_Exercise brief_. Return all entries verbatim; skip any pictures.

_Input data_.
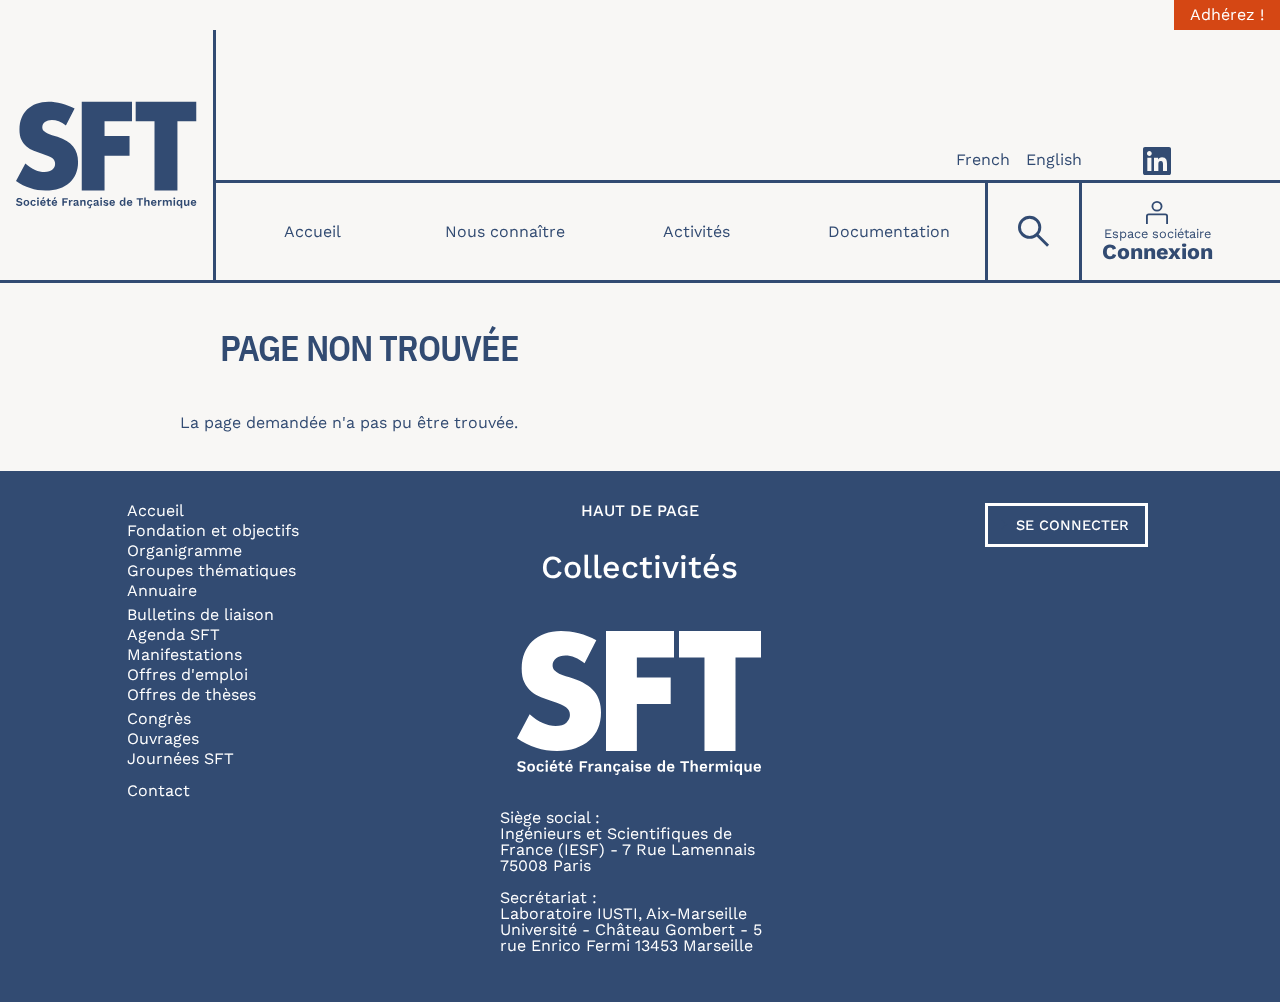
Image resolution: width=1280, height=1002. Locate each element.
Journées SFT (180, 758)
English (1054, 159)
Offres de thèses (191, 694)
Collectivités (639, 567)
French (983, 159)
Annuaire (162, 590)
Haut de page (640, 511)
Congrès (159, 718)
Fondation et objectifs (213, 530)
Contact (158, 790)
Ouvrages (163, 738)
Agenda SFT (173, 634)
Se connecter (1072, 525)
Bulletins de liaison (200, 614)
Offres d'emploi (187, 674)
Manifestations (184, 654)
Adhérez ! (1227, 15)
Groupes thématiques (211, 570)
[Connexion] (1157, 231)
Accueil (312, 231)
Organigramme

_Result below_.
Image resolution: width=1280, height=1002. Locate each element.
Journées SFT (180, 758)
English (1054, 159)
Offres de thèses (191, 694)
Collectivités (639, 567)
French (983, 159)
Annuaire (162, 590)
Haut de page (640, 511)
Congrès (159, 718)
Fondation et objectifs (213, 530)
Contact (158, 790)
Ouvrages (163, 738)
Agenda SFT (173, 634)
Se connecter (1072, 525)
Bulletins de liaison (200, 614)
Offres d'emploi (187, 674)
Manifestations (184, 654)
Adhérez ! (1227, 15)
Groupes thématiques (211, 570)
[Connexion] (1157, 231)
Accueil (312, 231)
Organigramme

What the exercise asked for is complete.